Basically, it's for converting a char to its corresponding digit.
An explanation is that characters map directly to ASCII values:
'0' == 48
'1' == 49
'2' == 50
etc.
And the values are sequential. Therefore, when you subtract the lowest digit, you get the position after that digit, which will also be the int value of the digit.
Because that large block of digits is a string, each character is a text representation of a number rather than the number itself. If we take, for example the point at which i = 0 and j = 0, then str[i+j] is '7', note the quotes.
Now, characters in C are typically represented in ASCII, where every character is represented by a number from 0 to 255. '7' when converted to its numeric representation is equal to 55. See here for a table of ASCII values: http://www.asciitable.com/.

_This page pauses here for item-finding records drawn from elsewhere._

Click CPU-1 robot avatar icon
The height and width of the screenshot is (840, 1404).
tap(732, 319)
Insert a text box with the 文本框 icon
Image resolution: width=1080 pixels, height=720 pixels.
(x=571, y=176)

Note, now that all the numbers are sequential. The value of '0' is 48 and 57 minus 48 is 7. Subtracting '0' from a character representing a digit is a way to convert it back into the numeric representation of the digit.
I quite don't know what this loop does.
int atoi(char s[])
{
int i, n;
n = 0;
for (i = 0; s[i] >= '0' && s[i] <= '9'; ++i)
n = 10 * n + (s[i] - '0');
return n;
}
This part I don't get:
for (i = 0; s[i] >= '0' && s[i] <= '9'; ++i)
n = 10 * n + (s[i] - '0');
I get the whole for loop inside parentheses, and what s[i] - '0' does.
But I don't get what kind of operation is going on here --> n = 10 * n.
I don't know what n is representing and why is multiplying 10.
I know it's converting string of digits to numeric equivalent, but I just don't get the whole operation there.
But I don't get what kind of operation is going on here --> n = 10 * n
That's just how you build a number digit by digit. It's basically the same as it would work if you were writing a calculator. If I wrote a simple calculator, here's how it would handle the input 547:
Start with 0
5 ==> 0*10 + 5 = 5
4 ==> 5*10 + 4 = 54
7 ==> 54*10 + 7 = 547
Basically, atoi does, the exact same thing, but instead of reading each digit from button presses, it's reading them from a string. Each time you read a new digit, you do n *= 10 to make room for that next digit, which just gets directly added on the end.
n is the digits that has already been processed. For instance, for the string "123", first, the program gets digit 1, convert it to integer and store it in n, and then get the next digit 2, this is where n = 10 * n is useful, the previous 1 is multiplied by 10, and added to the next digit 2, the result is 12, and this is stored as the current n.
The same goes on, when processing 3, the previous stored 12 is multiplied by 10, results in 120 and added to 3, ended as 123 as result.